== Exercise goal ==
Reproduce each line of the items below word for word, with no changes.

A run of records:
========================

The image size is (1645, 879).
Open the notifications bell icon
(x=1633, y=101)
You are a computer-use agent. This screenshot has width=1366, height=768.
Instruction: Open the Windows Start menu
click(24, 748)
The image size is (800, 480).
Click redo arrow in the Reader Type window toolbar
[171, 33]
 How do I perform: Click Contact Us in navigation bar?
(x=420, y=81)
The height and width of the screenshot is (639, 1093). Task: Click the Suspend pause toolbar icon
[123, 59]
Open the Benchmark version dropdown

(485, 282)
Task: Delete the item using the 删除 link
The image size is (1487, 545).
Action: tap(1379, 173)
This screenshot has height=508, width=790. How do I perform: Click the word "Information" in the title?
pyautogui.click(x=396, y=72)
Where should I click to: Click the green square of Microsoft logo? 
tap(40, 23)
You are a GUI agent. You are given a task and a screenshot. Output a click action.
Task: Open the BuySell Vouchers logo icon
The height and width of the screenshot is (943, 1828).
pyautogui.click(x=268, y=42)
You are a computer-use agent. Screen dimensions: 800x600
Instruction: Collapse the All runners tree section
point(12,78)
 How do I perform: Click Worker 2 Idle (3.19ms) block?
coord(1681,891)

========================

== Answer to this task ==
The image size is (1645, 879).
Open the notifications bell icon
(x=1633, y=101)
You are a computer-use agent. This screenshot has width=1366, height=768.
Instruction: Open the Windows Start menu
click(24, 748)
The image size is (800, 480).
Click redo arrow in the Reader Type window toolbar
[171, 33]
 How do I perform: Click Contact Us in navigation bar?
(x=420, y=81)
The height and width of the screenshot is (639, 1093). Task: Click the Suspend pause toolbar icon
[123, 59]
Open the Benchmark version dropdown

(485, 282)
Task: Delete the item using the 删除 link
The image size is (1487, 545).
Action: tap(1379, 173)
This screenshot has height=508, width=790. How do I perform: Click the word "Information" in the title?
pyautogui.click(x=396, y=72)
Where should I click to: Click the green square of Microsoft logo? 
tap(40, 23)
You are a GUI agent. You are given a task and a screenshot. Output a click action.
Task: Open the BuySell Vouchers logo icon
The height and width of the screenshot is (943, 1828).
pyautogui.click(x=268, y=42)
You are a computer-use agent. Screen dimensions: 800x600
Instruction: Collapse the All runners tree section
point(12,78)
 How do I perform: Click Worker 2 Idle (3.19ms) block?
coord(1681,891)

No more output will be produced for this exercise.